Copy out again, unchanged, the line that contains "PIXNET (516, 2497)" and every line after it down to the last line of the data.
------------------------------------------------------------------------
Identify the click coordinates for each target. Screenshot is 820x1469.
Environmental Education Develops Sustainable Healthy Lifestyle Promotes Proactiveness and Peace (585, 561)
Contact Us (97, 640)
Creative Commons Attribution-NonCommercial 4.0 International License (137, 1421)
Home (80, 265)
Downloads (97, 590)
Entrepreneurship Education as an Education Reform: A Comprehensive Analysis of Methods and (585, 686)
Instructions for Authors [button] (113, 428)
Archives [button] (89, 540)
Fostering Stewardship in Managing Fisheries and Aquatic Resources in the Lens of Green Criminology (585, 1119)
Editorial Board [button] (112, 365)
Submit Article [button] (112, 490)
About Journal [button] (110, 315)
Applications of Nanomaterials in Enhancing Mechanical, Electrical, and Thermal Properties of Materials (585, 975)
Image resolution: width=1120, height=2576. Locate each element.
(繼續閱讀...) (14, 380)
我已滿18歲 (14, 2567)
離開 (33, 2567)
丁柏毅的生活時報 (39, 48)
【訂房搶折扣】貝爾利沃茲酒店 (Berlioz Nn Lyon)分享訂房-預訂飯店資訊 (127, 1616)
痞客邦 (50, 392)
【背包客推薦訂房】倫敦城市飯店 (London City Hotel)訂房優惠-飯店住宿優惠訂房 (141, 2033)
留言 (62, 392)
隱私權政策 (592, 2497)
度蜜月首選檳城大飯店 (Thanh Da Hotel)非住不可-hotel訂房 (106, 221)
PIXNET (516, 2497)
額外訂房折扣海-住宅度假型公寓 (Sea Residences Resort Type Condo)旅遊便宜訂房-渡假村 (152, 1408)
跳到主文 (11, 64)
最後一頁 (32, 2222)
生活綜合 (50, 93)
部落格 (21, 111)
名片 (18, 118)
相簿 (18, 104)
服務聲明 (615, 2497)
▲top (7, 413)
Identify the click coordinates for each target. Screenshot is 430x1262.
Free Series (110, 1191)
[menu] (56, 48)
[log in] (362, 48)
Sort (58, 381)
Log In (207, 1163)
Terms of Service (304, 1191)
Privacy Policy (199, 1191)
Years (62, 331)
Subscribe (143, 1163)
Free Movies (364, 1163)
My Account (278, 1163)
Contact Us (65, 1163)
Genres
------------------------------------------------------------------------
§ SOLUTION FOR THIS TASK:
PIXNET (516, 2497)
額外訂房折扣海-住宅度假型公寓 (Sea Residences Resort Type Condo)旅遊便宜訂房-渡假村 (152, 1408)
跳到主文 (11, 64)
最後一頁 (32, 2222)
生活綜合 (50, 93)
部落格 (21, 111)
名片 (18, 118)
相簿 (18, 104)
服務聲明 (615, 2497)
▲top (7, 413)
Identify the click coordinates for each target. Screenshot is 430x1262.
Free Series (110, 1191)
[menu] (56, 48)
[log in] (362, 48)
Sort (58, 381)
Log In (207, 1163)
Terms of Service (304, 1191)
Privacy Policy (199, 1191)
Years (62, 331)
Subscribe (143, 1163)
Free Movies (364, 1163)
My Account (278, 1163)
Contact Us (65, 1163)
Genres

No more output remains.